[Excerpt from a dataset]
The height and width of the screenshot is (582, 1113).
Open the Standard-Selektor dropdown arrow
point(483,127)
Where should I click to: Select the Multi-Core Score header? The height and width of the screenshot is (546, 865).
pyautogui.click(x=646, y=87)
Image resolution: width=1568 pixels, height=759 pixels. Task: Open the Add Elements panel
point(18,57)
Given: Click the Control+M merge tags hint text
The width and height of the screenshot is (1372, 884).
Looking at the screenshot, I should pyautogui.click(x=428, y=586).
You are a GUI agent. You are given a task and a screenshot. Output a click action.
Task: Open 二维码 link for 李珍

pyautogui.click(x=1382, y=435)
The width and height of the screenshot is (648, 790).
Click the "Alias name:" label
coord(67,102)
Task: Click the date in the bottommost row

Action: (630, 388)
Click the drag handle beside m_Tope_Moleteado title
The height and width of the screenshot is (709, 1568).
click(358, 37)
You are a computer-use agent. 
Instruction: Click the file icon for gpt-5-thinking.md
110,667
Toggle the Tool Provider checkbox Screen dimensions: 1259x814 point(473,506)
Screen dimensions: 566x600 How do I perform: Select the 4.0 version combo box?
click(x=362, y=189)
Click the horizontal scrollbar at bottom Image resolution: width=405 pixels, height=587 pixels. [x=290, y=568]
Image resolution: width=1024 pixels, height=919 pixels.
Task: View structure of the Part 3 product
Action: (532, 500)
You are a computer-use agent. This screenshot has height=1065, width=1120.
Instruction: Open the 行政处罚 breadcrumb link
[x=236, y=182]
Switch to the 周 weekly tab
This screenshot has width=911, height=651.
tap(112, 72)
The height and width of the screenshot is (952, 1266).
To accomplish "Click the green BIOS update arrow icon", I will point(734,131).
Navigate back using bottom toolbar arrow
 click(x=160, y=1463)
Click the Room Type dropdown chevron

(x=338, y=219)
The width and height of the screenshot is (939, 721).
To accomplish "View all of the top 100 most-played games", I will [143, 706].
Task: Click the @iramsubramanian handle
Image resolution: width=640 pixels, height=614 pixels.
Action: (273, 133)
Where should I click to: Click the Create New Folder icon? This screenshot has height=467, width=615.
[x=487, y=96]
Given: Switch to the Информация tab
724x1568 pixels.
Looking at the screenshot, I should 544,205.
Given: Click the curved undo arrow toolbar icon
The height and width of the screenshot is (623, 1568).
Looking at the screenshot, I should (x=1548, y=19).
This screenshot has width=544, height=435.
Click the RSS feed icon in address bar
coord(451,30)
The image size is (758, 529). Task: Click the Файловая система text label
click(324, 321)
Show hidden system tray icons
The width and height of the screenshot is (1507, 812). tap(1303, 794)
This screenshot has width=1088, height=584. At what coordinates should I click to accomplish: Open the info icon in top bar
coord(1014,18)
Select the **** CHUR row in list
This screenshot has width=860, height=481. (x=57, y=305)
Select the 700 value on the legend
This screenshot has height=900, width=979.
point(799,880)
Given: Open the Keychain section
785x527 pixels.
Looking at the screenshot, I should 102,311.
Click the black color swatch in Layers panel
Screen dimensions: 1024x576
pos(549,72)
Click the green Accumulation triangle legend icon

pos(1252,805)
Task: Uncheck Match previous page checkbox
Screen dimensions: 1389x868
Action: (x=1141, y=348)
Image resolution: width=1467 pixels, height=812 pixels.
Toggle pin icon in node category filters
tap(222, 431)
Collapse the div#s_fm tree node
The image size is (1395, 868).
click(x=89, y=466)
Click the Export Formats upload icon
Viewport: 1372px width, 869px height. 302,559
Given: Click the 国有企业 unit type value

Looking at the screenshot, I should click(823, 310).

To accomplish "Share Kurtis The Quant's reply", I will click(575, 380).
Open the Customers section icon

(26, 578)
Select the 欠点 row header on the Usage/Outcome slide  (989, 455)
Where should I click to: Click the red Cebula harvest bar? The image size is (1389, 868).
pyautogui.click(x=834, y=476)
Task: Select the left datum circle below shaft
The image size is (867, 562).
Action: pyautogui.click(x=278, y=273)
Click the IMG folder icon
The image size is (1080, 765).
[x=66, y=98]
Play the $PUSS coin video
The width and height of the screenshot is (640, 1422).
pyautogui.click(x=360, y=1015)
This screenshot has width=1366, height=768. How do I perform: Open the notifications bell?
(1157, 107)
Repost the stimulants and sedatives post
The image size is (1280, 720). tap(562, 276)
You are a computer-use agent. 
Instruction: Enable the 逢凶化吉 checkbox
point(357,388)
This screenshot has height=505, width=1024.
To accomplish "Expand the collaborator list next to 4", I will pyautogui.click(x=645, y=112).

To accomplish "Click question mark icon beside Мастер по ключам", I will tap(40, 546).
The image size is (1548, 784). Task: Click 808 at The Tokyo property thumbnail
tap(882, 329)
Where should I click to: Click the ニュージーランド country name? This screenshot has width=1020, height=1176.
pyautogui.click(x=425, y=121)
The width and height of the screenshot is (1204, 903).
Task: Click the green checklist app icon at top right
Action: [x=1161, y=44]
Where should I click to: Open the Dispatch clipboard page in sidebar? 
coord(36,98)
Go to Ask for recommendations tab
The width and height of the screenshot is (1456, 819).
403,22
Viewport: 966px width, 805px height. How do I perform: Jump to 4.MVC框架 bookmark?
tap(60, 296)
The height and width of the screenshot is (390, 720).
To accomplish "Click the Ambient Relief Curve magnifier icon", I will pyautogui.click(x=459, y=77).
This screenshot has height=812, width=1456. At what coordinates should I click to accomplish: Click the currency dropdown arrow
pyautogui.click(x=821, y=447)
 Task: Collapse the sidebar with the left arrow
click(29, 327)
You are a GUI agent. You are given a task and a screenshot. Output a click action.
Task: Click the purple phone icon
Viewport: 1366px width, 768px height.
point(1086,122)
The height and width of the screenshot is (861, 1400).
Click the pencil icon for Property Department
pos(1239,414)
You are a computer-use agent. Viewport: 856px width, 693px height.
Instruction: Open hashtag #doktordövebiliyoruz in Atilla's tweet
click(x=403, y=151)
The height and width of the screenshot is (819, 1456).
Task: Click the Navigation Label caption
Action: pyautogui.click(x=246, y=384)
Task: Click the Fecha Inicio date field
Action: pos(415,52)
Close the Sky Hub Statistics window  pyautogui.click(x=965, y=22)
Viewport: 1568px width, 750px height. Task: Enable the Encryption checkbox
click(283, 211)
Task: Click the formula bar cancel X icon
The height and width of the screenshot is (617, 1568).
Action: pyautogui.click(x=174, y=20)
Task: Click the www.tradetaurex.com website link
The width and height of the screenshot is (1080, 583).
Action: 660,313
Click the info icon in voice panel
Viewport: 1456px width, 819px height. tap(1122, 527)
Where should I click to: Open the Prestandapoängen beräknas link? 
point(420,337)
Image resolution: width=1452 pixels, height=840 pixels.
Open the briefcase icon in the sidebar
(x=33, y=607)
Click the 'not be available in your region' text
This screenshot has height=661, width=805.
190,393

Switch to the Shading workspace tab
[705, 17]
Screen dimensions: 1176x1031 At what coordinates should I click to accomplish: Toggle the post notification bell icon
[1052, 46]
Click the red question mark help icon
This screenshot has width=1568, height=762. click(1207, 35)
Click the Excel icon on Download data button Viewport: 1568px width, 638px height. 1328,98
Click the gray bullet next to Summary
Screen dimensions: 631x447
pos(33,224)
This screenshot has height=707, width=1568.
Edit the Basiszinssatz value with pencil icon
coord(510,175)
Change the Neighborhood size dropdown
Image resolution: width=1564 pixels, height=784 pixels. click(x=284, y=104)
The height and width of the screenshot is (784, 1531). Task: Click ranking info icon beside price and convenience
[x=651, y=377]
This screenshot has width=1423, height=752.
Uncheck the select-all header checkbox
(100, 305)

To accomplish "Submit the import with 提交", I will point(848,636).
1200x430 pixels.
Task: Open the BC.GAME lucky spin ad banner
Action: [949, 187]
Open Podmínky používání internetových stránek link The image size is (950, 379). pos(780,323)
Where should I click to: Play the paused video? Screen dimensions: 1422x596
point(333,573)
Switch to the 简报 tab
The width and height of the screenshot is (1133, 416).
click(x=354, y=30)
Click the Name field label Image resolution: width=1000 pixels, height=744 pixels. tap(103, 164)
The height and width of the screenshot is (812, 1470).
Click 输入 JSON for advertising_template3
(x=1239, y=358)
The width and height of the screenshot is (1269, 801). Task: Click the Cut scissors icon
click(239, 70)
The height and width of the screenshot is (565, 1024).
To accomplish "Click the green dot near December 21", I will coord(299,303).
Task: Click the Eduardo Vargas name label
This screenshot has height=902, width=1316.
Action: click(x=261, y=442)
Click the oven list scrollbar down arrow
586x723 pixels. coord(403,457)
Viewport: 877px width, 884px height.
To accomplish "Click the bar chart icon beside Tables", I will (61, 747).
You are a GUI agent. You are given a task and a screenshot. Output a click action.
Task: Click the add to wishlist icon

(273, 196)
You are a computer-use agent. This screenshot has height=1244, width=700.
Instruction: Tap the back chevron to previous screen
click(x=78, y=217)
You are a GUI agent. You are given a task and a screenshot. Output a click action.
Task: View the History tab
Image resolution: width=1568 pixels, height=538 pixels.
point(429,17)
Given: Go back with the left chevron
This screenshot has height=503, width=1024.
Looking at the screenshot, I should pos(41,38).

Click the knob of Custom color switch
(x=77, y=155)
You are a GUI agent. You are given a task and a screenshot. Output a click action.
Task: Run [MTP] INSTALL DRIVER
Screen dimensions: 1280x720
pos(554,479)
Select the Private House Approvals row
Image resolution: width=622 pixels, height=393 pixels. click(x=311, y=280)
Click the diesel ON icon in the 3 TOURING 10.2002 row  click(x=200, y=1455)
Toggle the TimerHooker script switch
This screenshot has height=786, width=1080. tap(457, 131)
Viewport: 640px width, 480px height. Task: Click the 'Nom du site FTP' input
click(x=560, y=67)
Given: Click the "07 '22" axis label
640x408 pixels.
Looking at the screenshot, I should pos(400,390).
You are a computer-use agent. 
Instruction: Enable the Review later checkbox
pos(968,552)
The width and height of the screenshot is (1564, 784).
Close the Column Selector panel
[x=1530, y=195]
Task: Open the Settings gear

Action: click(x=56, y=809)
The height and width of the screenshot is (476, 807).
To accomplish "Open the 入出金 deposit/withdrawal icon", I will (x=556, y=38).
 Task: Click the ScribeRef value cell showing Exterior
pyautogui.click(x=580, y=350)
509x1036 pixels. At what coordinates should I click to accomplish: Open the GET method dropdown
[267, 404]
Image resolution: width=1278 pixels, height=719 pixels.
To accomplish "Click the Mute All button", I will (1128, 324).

TASK OBJECTIVE: Copy out again everything from the line containing "The height and width of the screenshot is (476, 807)." down to the end of the lines, including both ends.

SOLUTION TO THIS TASK:
The height and width of the screenshot is (476, 807).
To accomplish "Open the 入出金 deposit/withdrawal icon", I will (x=556, y=38).
 Task: Click the ScribeRef value cell showing Exterior
pyautogui.click(x=580, y=350)
509x1036 pixels. At what coordinates should I click to accomplish: Open the GET method dropdown
[267, 404]
Image resolution: width=1278 pixels, height=719 pixels.
To accomplish "Click the Mute All button", I will (1128, 324).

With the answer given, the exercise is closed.